Now, it may well be that doubts about bivalence somehow follow from Kant’s transcendental idealism. But that won’t help Willaschek. He later suggests (chapter 9) that it’s a philosophical benefit of the Rational Sources Account that it depends only on a rejection of transcendental realism and not on the acceptance of transcendental idealism. This is coherent, he argues contra Kant, because the two views are contraries rather than contradictories: transcendental realism says that there is a necessary correspondence between the principles of reason and the principles of reality, while transcendental idealism insists that this correspondence only holds for appearances, not things in themselves. One might well deny that there is any such correspondence. Put to one side the plausibility of attributing to Kant such a basic misunderstanding of the relation between transcendental realism and transcendental idealism, especially in a context in which he is so acutely attendant to scope ambiguities and the contrary/contradictory distinction. If Kant presupposes realm-spanning principles of reason in diagnosing and rejecting transcendental realism, that puts pressure on Willaschek’s interpretation of the doctrine.

The discussion of “levels” two through four in Part II goes by much more quickly than that of the first level in Part I, as the first level has provided the general template that is then applied and fleshed out at the three subsequent levels. This shift in gear between Part I and Part II enhances rather than detracts from the book, which thereby manages to bring out superbly the often elusive structural similarities between Kant’s treatment of the different areas of traditional speculative metaphysics in this long, labyrinthine part of the Critique.

Chapter 6 concerns the “second level” transcendental ideas of the soul, the world, and God, and how they are supposed to arise necessarily from rational reflection.
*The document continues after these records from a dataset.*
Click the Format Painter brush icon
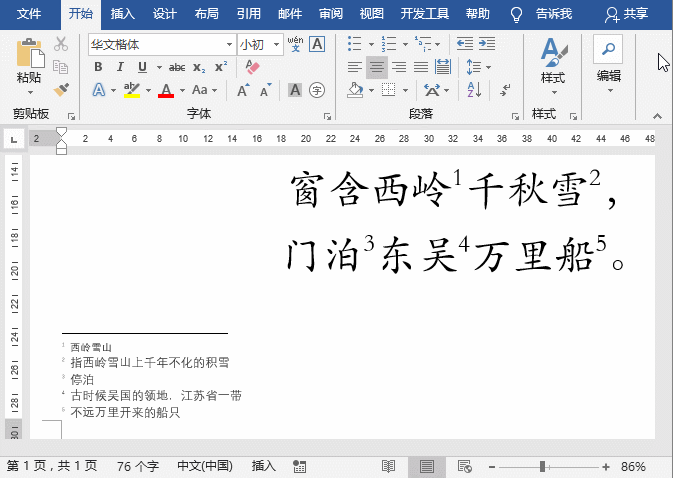 (x=61, y=90)
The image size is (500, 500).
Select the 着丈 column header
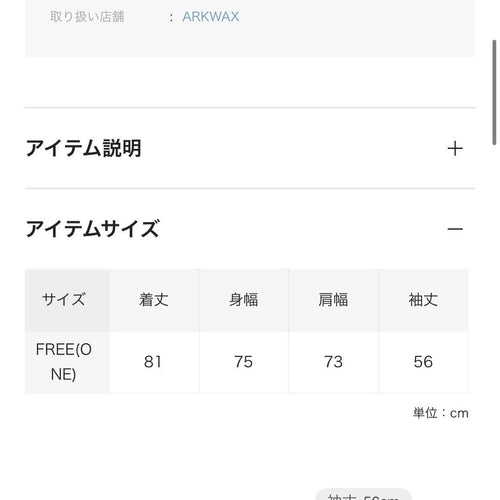[154, 300]
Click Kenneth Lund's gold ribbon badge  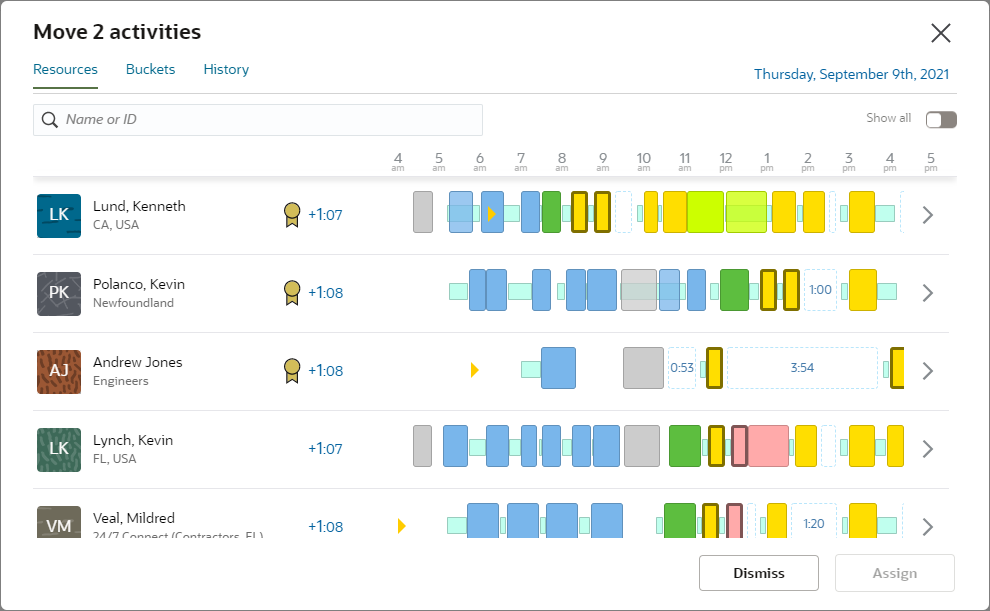point(291,215)
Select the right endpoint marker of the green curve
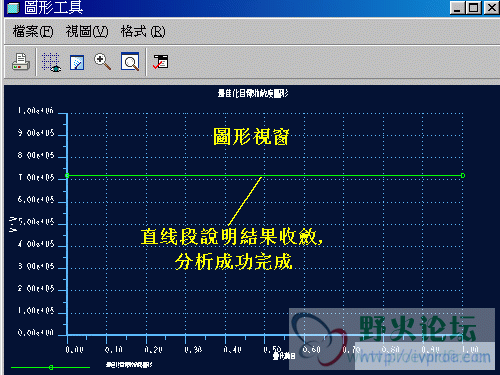 point(463,176)
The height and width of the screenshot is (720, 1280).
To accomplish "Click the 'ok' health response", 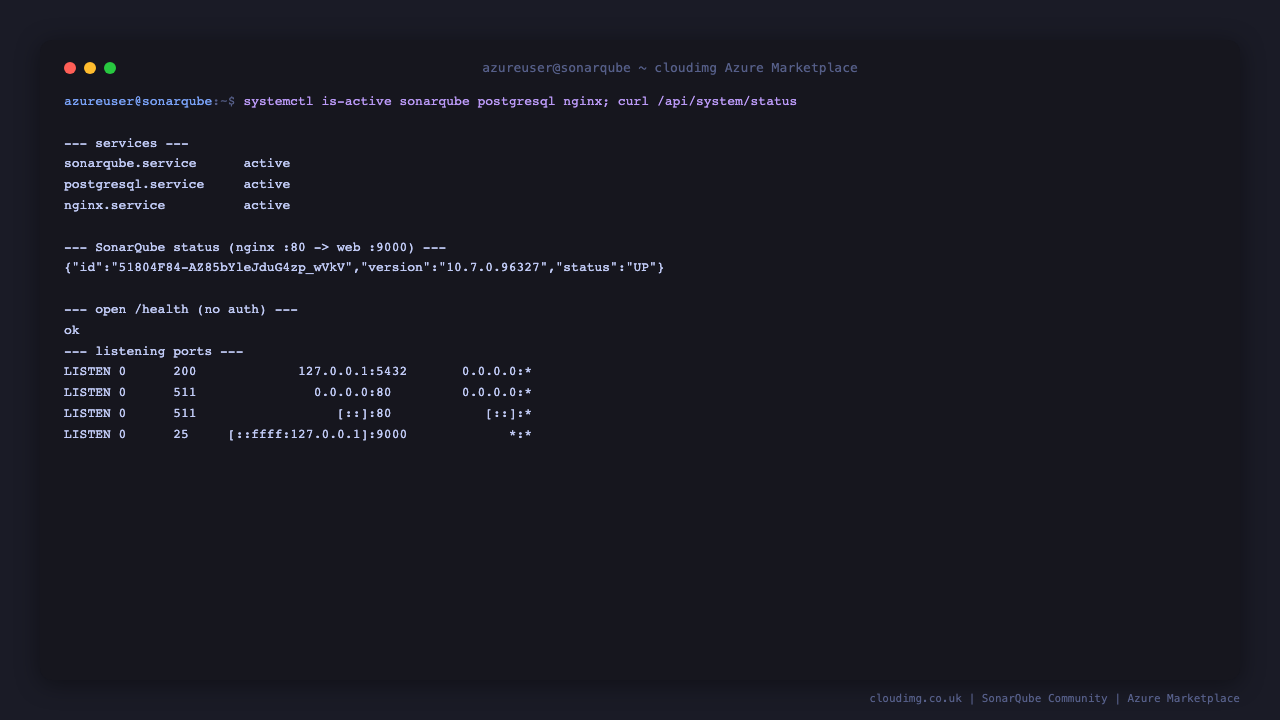I will (72, 330).
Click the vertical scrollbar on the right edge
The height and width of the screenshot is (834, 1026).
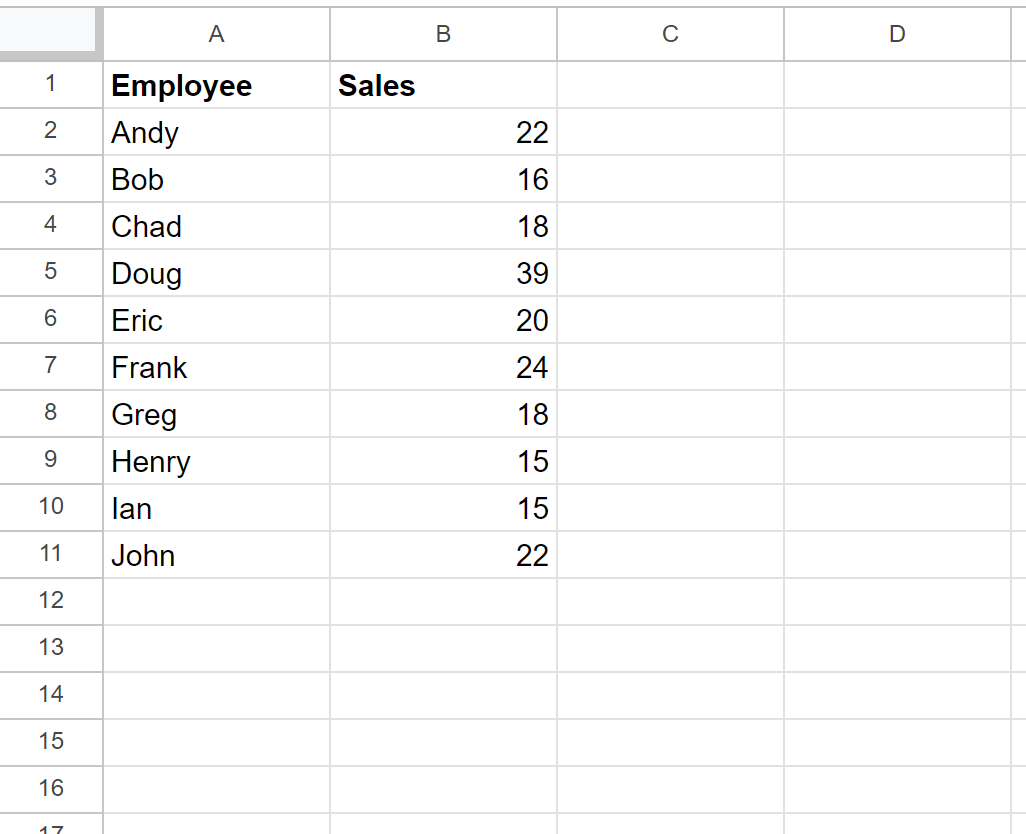1020,400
They do not, according to Willaschek (and as he admits Kant seems to suggest), arise from the mere forms of rational inferences, but rather from rational inferences about specific subject matters in psychology, cosmology, and theology. Their derivation or metaphysical deduction, then, does not itself take place until the “third level,” that of the dialectical inferences of reason treated in the Paralogisms, the Antinomies, and the Ideal. This level is the concern of chapters 7–8, with chapter 8 also including Willaschek’s account of the “fourth level” regulative-constitutive transition treated in the Appendix. Finally, chapter 9 rounds out the discussion by relating the Rational Sources Account—Kant’s account of reason as the source of inevitable metaphysical speculation—back to Kant’s more famous account of the limits of reason, i.e. his critique of traditional speculative metaphysics. It is here that Willaschek argues that Kant’s general diagnosis of what goes wrong in trying to gain knowledge of the unconditioned or supersensible, namely the tacit assumption of transcendental realism, is independent of any commitment to transcendental idealism, since the two views are contraries rather than contradictories. The concerns I noted above notwithstanding, this is another particularly excellent chapter. It, along with parts of chapters 5 and 7, will be of special interest to those working on Kant’s signature doctrine.
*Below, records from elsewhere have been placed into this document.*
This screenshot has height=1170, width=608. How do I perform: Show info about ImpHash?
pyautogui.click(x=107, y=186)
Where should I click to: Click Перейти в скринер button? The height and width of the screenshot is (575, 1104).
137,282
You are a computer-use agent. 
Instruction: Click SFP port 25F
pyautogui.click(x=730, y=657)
In addition to the general introduction, Part I and Part II each have their own introductions and conclusions, and the same is more or less true of each of the nine individual chapters. All this signposting is welcome. It aids comprehension and it makes the book eminently usable for scholars and students alike, as does the fact that the book is extremely well situated in the literature with extensive references throughout. Willaschek’s book is an extremely welcome addition to the literature on the Transcendental Dialectic and Kant’s metametaphysics more generally.